• **SOURCE EXTRACT**

In March, addiction was front and center with a special town hall meeting held on opiate abuse in Point Pleasant. “We need you all together to help us, to help others. We’re not bad people, we just make dumb decisions, that’s all.” So said Matt Young, a recovering addict who addressed those gathered at the town hall meeting on opiate abuse led by Tim White from Prestera and sponsored by the Mason County Prevention Coalition and Loved Ones Support Group.
Conducted at Main Street Baptist Church, many from the recovery, law enforcement, faith and health care communities gathered, as did those from local government and residents who wanted to be more involved and informed about the epidemic. The meeting consisted of a brief video presentation and a question-and-answer period with a panel made up of Sheriff Greg Powers, Prosecutor Craig Tatterson, Young, then-Mason County Health Department Administrator Diana Riddle, Mason County Day Report Director Steve Presley and a representative from Prestera Center in Point Pleasant.
Also in March, Point Pleasant City Council was the latest entity to agree to draft a resolution supporting the continued operation of Tu-Endie-Wei State Park by the State of West Virginia. Diana Johnson, who is a local park advocate, member of the Col. Charles Lewis Chapter NSDAR and organizer of the annual Battle Days event which utilizes the park, appeared before city council and other entities, to stress her concerns about the park’s possible closure.

• **PARTS OF THE EXERCISE**
**1.** Repeat the Point Pleasant passage word for word, from "In March, addiction" up to and including "Ones Support Group.".
**2.** In the Point Pleasant passage, name everyone on the town hall panel who is identified by name.
**3.** Write the next part of the Point Pleasant passage, picking up after its final sentence.
The data that follows has nothing to do with the Point Pleasant passage.

• **RECORD SET**
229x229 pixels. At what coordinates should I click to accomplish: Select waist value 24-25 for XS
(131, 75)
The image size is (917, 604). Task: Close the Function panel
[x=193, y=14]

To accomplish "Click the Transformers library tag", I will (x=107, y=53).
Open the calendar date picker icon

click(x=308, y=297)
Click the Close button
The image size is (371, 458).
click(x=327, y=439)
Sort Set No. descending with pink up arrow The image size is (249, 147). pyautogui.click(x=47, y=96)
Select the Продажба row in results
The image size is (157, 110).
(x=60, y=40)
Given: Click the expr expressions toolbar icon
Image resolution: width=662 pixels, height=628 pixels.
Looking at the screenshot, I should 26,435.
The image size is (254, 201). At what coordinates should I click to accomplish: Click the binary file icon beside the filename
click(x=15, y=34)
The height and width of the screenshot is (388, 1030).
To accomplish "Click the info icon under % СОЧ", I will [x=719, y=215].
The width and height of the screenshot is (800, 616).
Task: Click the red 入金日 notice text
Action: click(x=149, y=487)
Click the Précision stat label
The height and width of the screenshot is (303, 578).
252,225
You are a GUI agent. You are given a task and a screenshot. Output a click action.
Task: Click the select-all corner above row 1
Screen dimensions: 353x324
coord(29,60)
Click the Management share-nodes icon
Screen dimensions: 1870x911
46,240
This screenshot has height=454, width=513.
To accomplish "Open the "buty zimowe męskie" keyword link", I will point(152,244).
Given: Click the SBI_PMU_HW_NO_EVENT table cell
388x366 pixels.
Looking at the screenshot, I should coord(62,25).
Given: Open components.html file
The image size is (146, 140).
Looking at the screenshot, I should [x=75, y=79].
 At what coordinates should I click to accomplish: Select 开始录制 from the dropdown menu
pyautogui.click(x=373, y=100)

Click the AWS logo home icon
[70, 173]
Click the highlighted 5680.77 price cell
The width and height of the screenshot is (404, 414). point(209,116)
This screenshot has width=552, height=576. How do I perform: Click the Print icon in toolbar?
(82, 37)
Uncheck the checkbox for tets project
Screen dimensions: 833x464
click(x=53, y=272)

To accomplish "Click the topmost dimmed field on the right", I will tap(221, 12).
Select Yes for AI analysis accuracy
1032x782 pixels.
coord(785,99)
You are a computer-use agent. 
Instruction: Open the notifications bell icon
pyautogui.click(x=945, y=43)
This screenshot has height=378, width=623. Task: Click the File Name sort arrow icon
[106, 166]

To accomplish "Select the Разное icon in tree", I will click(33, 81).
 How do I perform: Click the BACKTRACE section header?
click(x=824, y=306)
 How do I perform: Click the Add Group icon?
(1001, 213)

• **THE RESPONSES**
**1.**
In March, addiction was front and center with a special town hall meeting held on opiate abuse in Point Pleasant. “We need you all together to help us, to help others. We’re not bad people, we just make dumb decisions, that’s all.” So said Matt Young, a recovering addict who addressed those gathered at the town hall meeting on opiate abuse led by Tim White from Prestera and sponsored by the Mason County Prevention Coalition and Loved Ones Support Group.

**2.** Sheriff Greg Powers, Prosecutor Craig Tatterson, Matt Young, Diana Riddle, Steve Presley

**3.**
The park being on the chopping block all centered around a member of the legislature asking for information from various state agencies for possible fiscal solutions if faced with a hypothetical 6.5 percent additional cut in the 2016-17 budget. One of the hypothetical remedies, according to an article published by the Charleston Gazette-Mail, was to close or operate unstaffed, several state parks, including Tu-Endie-Wei. The park was saved from last year’s budget cuts and with the legislative session set to begin, many will be watching how the state can save money without affecting the historic park in downtown Point Pleasant.